**ASSIGNMENT:**
What is needed is an exact transcription of the line containing "This screenshot has" and every line after it through the end of the entries below, with no pictures.

Stored data entries
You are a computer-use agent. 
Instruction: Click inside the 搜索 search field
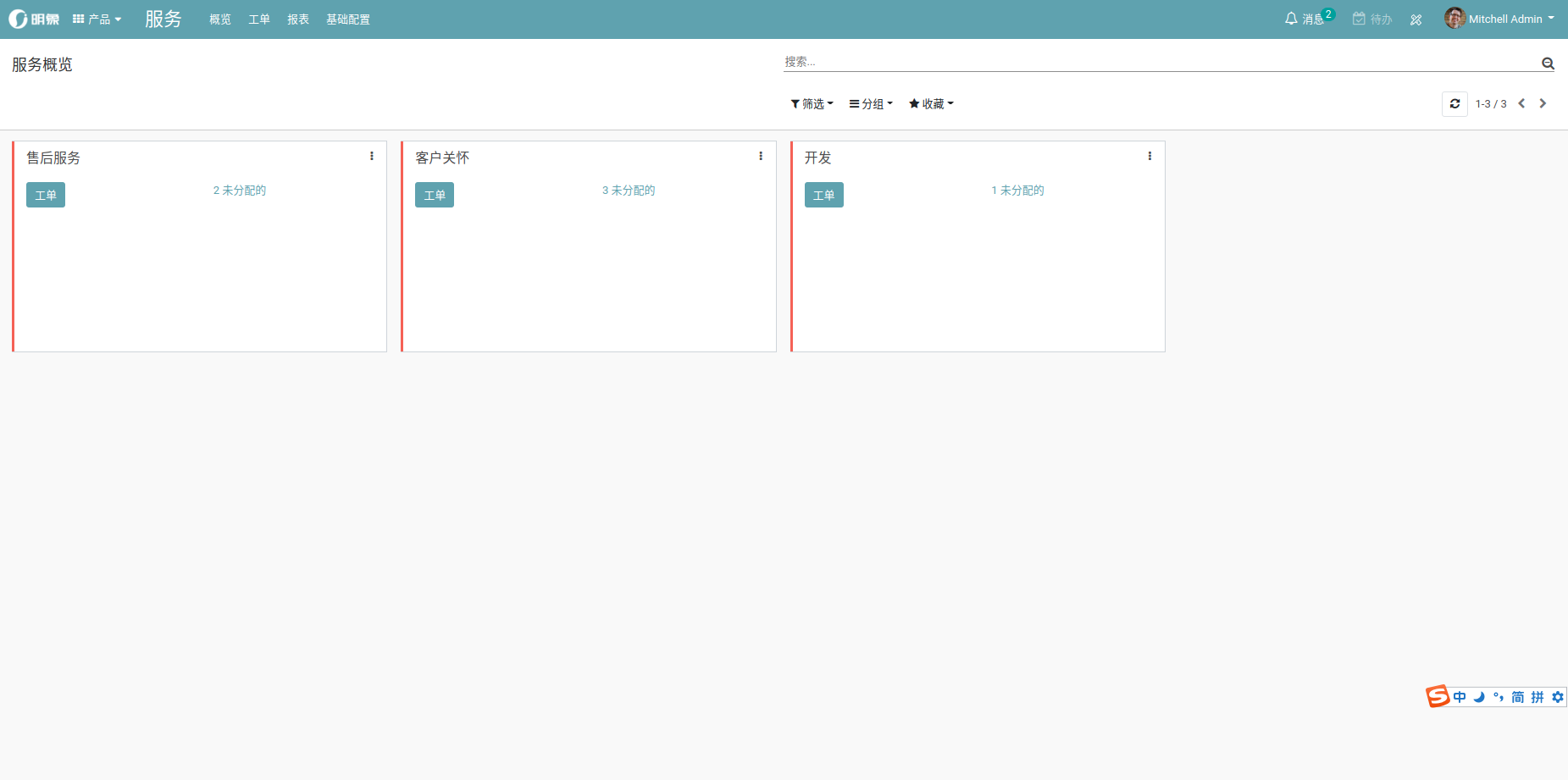[1017, 61]
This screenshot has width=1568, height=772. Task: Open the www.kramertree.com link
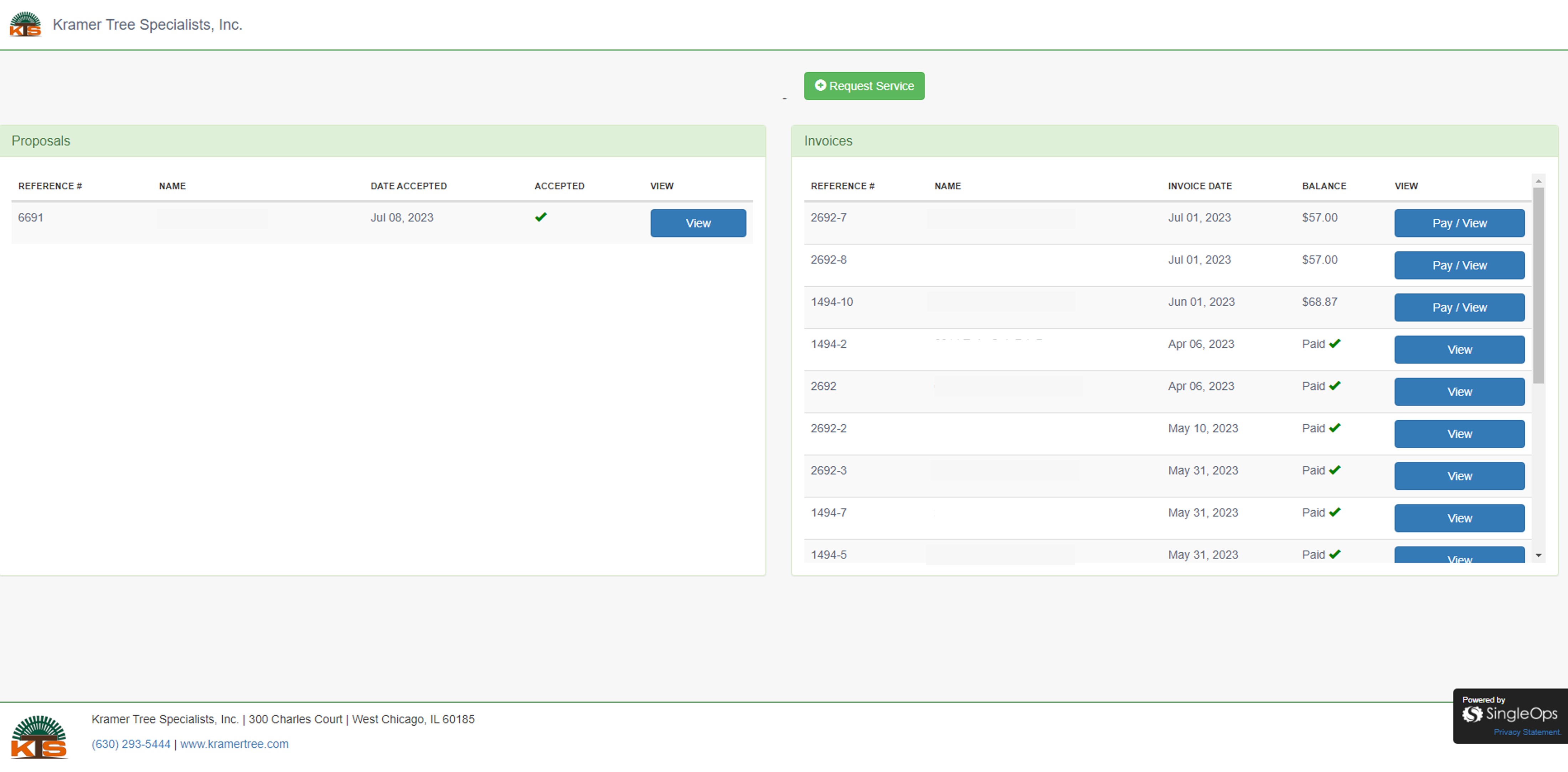tap(234, 743)
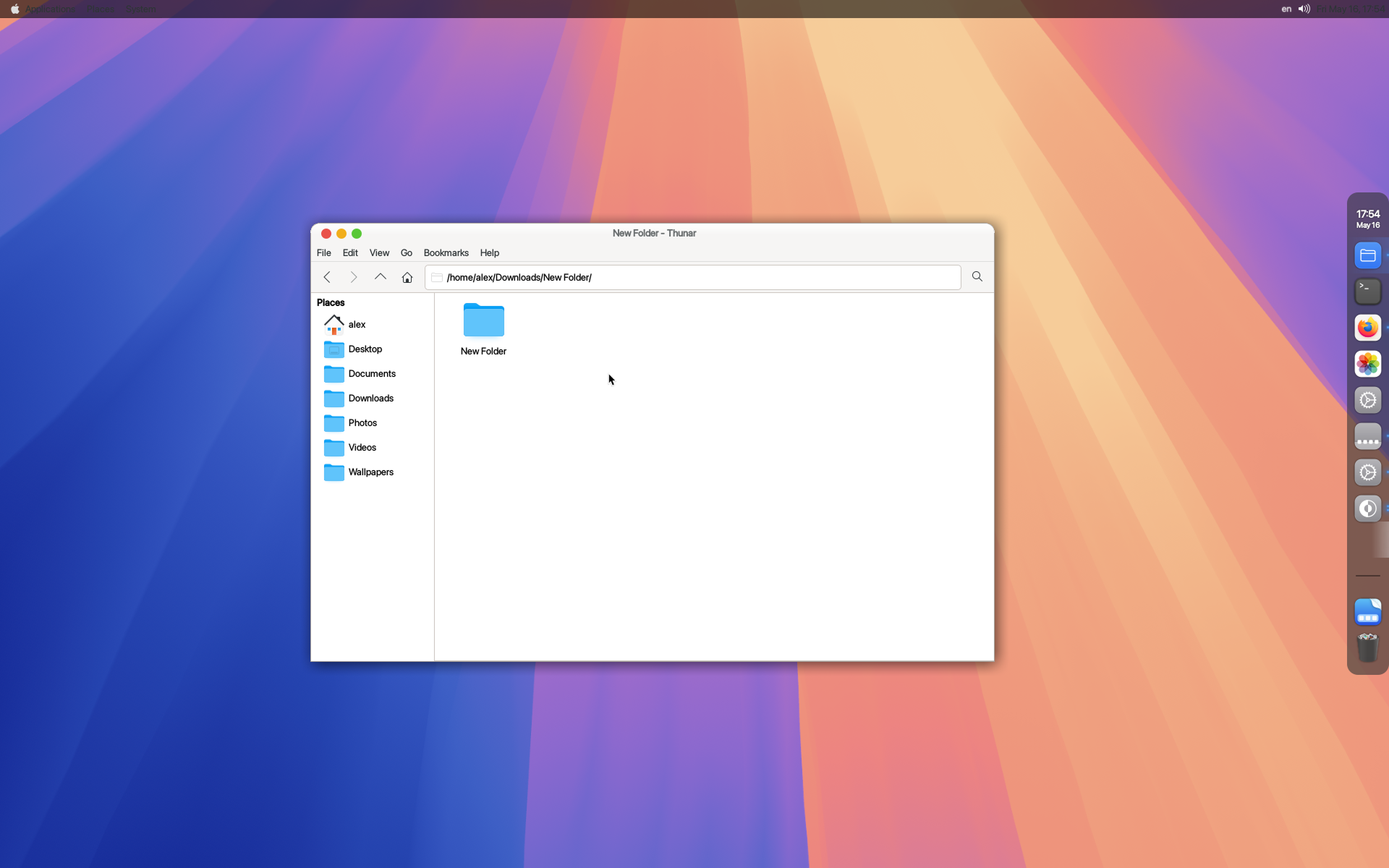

**YOUR SOLUTION:**
This screenshot has width=1568, height=772. Task: Open the www.kramertree.com link
tap(234, 743)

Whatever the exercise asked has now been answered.